The article you provide a link to is the review I linked to (and that article mentions that Heisenberg was partial to the hylomorphist view of QM).

> Given the documented failures of common sense in mathematics and physics [...], why should anyone think common sense is a reliable metric to how things are?

I think the most serious objection is that categorical dismissal of common sense is a form of skepticism, and as a consequence, you undermine the very claims you are appealing to. All science takes place within a context and that context is going to be common sense, ultimately; the alternative is some truncation or corruption of it. So you might as well own it and own it to the fullest. All skepticisms suffer from the same problem, namely, the strange belief that you can know something while undermining the very conditions possibility of knowing it.

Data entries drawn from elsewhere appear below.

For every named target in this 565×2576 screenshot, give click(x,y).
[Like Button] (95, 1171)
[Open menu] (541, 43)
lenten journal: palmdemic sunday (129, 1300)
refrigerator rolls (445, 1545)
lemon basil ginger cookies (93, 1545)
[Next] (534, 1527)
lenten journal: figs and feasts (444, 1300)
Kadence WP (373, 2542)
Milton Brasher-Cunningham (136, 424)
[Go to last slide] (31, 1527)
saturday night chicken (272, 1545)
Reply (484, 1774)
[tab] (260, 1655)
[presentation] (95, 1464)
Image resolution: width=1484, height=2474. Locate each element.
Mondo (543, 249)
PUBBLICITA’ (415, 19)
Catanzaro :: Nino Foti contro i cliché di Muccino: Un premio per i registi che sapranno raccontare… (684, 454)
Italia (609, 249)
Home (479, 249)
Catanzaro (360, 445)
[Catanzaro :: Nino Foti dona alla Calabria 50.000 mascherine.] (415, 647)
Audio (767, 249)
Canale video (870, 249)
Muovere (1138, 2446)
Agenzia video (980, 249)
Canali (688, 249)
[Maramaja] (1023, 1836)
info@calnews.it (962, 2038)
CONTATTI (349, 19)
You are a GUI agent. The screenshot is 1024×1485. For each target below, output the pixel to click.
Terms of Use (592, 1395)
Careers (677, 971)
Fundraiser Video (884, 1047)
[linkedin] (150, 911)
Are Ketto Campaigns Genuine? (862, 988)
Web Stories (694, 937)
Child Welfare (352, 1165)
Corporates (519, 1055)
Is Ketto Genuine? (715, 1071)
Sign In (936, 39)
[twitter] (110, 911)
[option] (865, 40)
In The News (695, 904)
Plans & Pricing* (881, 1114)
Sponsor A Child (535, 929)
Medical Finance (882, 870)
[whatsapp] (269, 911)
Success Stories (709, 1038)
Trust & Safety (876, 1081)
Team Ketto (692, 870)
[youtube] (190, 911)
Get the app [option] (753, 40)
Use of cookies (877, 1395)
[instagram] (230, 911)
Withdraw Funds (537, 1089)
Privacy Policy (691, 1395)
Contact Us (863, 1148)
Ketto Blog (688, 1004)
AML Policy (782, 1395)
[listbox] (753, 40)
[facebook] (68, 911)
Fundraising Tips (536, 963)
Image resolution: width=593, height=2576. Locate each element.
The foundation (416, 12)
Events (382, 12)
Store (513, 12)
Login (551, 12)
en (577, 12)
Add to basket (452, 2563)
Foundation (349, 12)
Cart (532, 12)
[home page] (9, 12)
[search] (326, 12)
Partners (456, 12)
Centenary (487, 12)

Note that by "common sense", we mostly mean that we take the human apprehension of the world as basically accurate, even if it is fuzzy around the edges or needs correction or refinement [0]. So at the very least, I think that the presumption is in favor of common sense. Your question does not provide a reason for doubting common sense categorically or even rejecting common sense interpretations of QM. It is a better idea to engage with the proposed interpretation, to understand it, and make specific criticisms instead.

[0] https://www.firstthings.com/web-exclusives/2012/10/aristotle...

TheOtherHobbes|3 years ago

No, common sense means we're using metaphors from a limited range of Earth-based everyday experience on a fairly cold planet where everything moves slowly to make predictions about physical phenomena.

In science, common sense has been wrong so consistently its wrongness is practically empirical.

QM, relativity, thermodynamics, gravity, astrophysics, electromagnetism, and math itself are profoundly and consistently unintuitive - to the extent that if someone starts a claim about reality with "Well, obviously..." you can pretty much bet they're wrong.

breuleux|3 years ago

> All skepticisms suffer from the same problem, namely, the strange belief that you can know something while undermining the very conditions possibility of knowing it.

I think these conditions are overstated. The human brain is a paraconsistent reasoning machine: it is made to be robust to inconsistency and contradiction. I think it is obvious that there exist logical contradictions in the belief systems of every human being, and it is equally obvious that we can reason productively in spite of them, so is it really that big of a deal?

It is not clear to me that we ought to believe something merely to avoid an inconsistency. If our common sense is indeed error-ridden, I would argue that it is ultimately better to accept the skeptic position and let our brains deal with the internal inconsistency than to accept a falsehood merely to preserve consistency.

guerrilla|3 years ago

> All skepticisms suffer from the same problem, namely, the strange belief that you can know something while undermining the very conditions possibility of knowing it.

This is incorrect. That's now how Pyrrhonism works. They have the same critiques of other skeptics.

derbOac|3 years ago

I have no idea what a common sense interpretation of QM would be.

I'm having trouble locating what I'm thinking of but I thought it had been established that at least one of three very non-common-sense interpretations of QM had to hold at this point.

zeroonetwothree|3 years ago

Isn’t the problem that everyone thinks a different interpretation is the “common sense” one?